[R-sig-Geo] Moran Test for Spatial Autocorrelation - Significance credible or due to misspecification of the model?

Tue Jul 19 16:15:16 CEST 2011

On Tue, 19 Jul 2011, Julia Dechamps wrote:

> Dear Roger,
>
> Thank you very much for your quick reply! Further to what you were asking ad 3.:
>
>> all.linked
> [1] 780.2701

Yes, this is the reason for the problems. I suggest improving the 
coordinate measurements first, then constructing a graph-based neighbour 
object, as your observations are very unevenly spaced. The construction of 
the weights depends on the kind of spatial process you envision, which may 
be contagion or perhaps diffusion in some form.

Note also that your temporal aggregation may smooth the data. I'm not 
aware of appropriate tests for spatio-temporal processes, and that may be 
what you really need. You may be aware that Cressie & Wikle (2011) has 
appeared, and that space-time data is a very active area at the moment.

Roger

>
>> summary(mydata_nb)
> Neighbour list object:
> Number of regions: 91
> Number of nonzero links: 8168
> Percentage nonzero weights: 98.63543
> Average number of links: 89.75824
> Link number distribution:
>
> 87 88 89 90
> 4  3  4 80
> 4 least connected regions:
> 8 10 12 15 with 87 links
> 80 most connected regions:
> 1 3 4 5 6 9 11 13 14 16 17 18 19 20 22 23 24 25 27 28 30 31 32 33 34 35 36 37 38 39 40 41 42 43 44 45 46 47 48 49 51 52 54 55 56 57 58 59 60 61 62 63 64 65 66 67 68 69 70 71 72 73 74 75 76 77 78 79 80 81 82 83 84 85 86 87 88 89 90 91 with 90 links
>
> So yes, most points seem connected to eachother. I repeated the tests (approaches A-C) with a two-sided alternative as well as a one-sided less than alternative and got the following results:
>
> # approach A:
> # default: Moran's I test under randomisation:
> # "greater" p-value = 0.9967
> # "two.sided" p-value = 0.00668
> # "less" p-value = 0.00334
>
> # approach B:
> # binary: Moran's I test under randomisation:
> # "greater" p-value = 0.9968
> # "two-sided" p-value = 0.0064
> # "less" p-value = 0.0032
>
> # approach C:
> # inverse: Moran's I test under randomisation:
> # "greater" p-value < 2.2e-16
> # "two.sided" p-value < 2.2e-16
> # "less" p-value = 1
>
> Why might the fact that most of the areas are connected lead to significant negative autocorrelation tough?

→ PROVIDED ENTRIES:
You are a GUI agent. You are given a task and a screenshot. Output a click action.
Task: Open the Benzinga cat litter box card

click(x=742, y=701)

* * *

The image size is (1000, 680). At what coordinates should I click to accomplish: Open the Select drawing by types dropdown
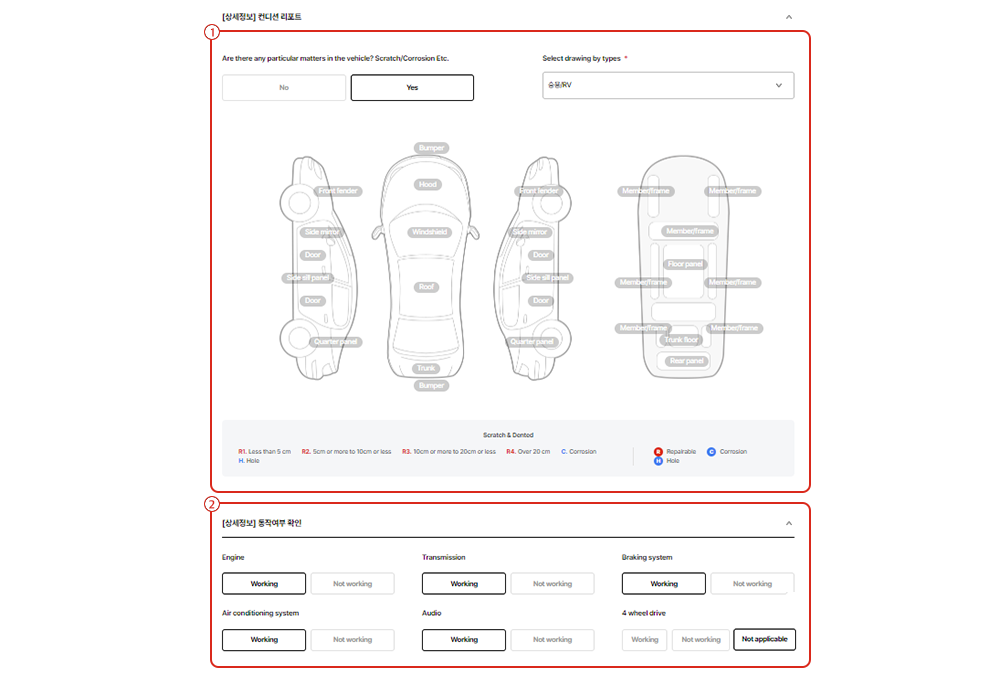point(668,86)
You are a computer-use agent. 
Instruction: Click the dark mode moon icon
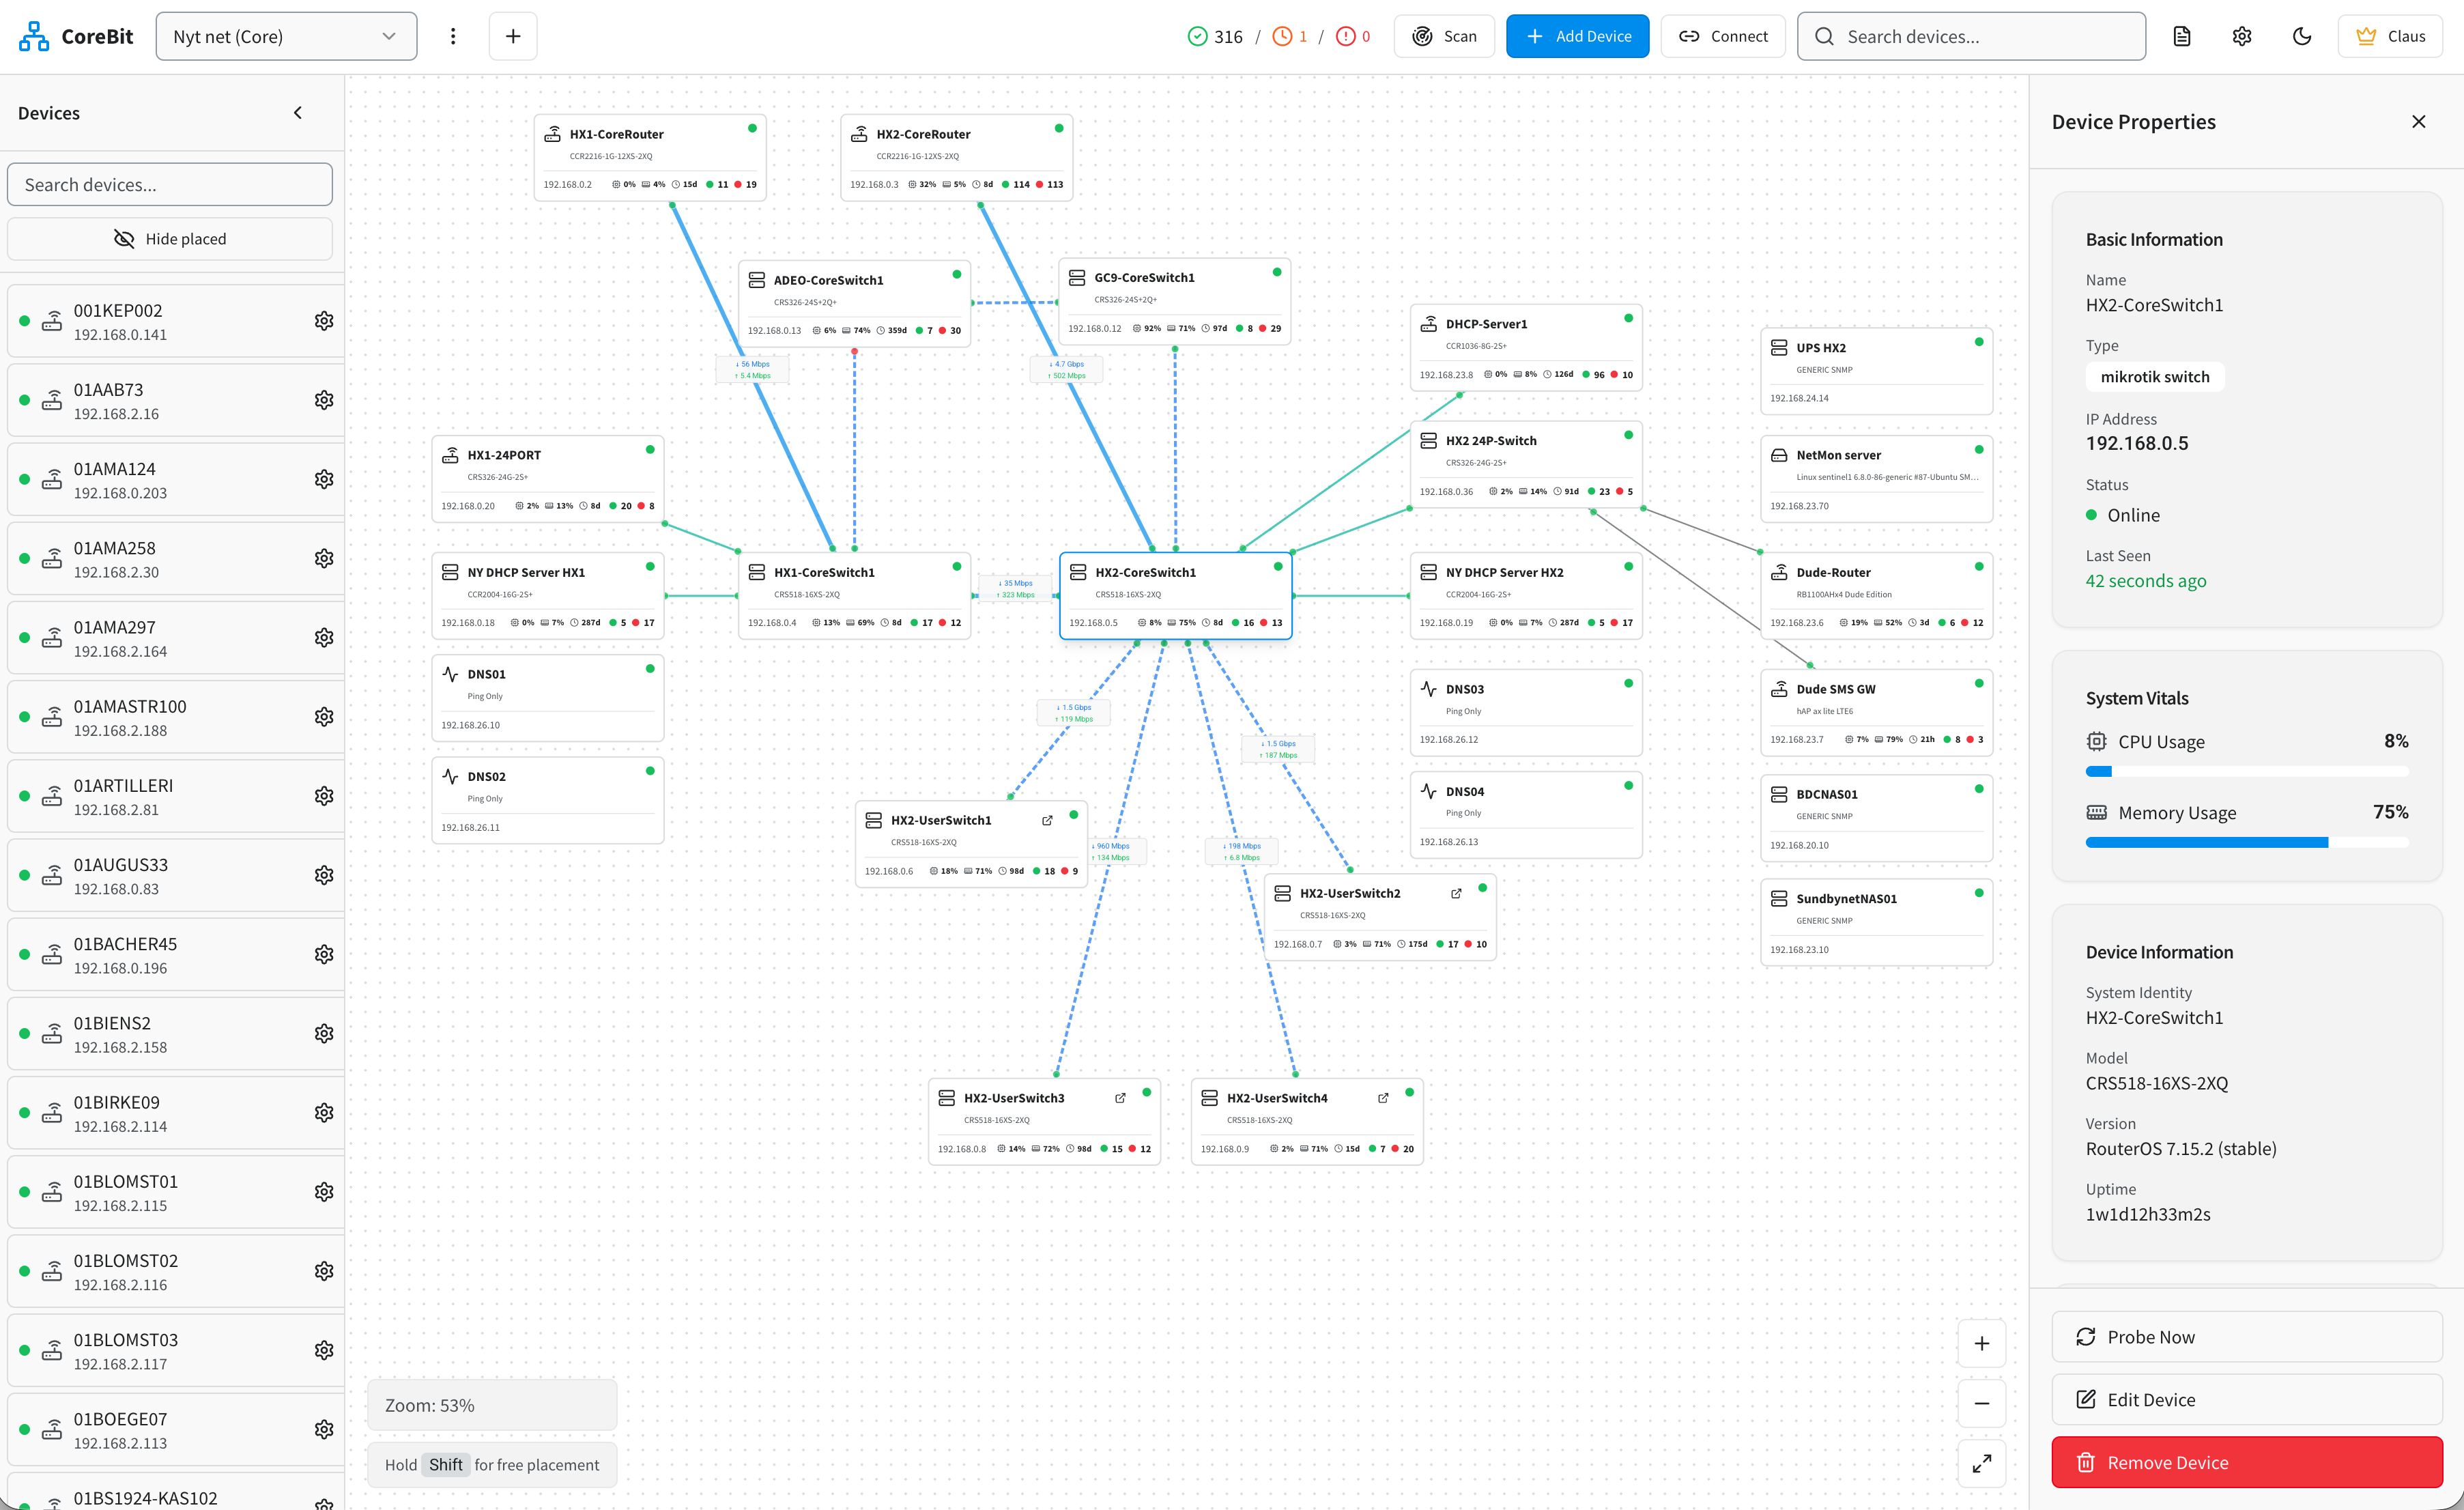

→ DIRECTIVE 1:
Using the Moran test thread, decide whether each statement agrees with it: (a) Roger suggests improving the coordinate measurements first; (b) the neighbour list object has 91 regions; (c) Roger says he knows of appropriate tests for spatio-temporal processes. Please give yes or no for each, followed by the deciding words of the thread in quotation marks.
→ DIRECTIVE 2:
Find each line in the entries that contains the word "Open", and copy those lines.

→ WRITTEN RESPONSE 1:
(a) Yes: "I suggest improving the coordinate measurements first"
(b) Yes: "Number of regions: 91"
(c) No: "I'm not aware of appropriate tests for spatio-temporal processes"

→ WRITTEN RESPONSE 2:
Task: Open the Benzinga cat litter box card
The image size is (1000, 680). At what coordinates should I click to accomplish: Open the Select drawing by types dropdown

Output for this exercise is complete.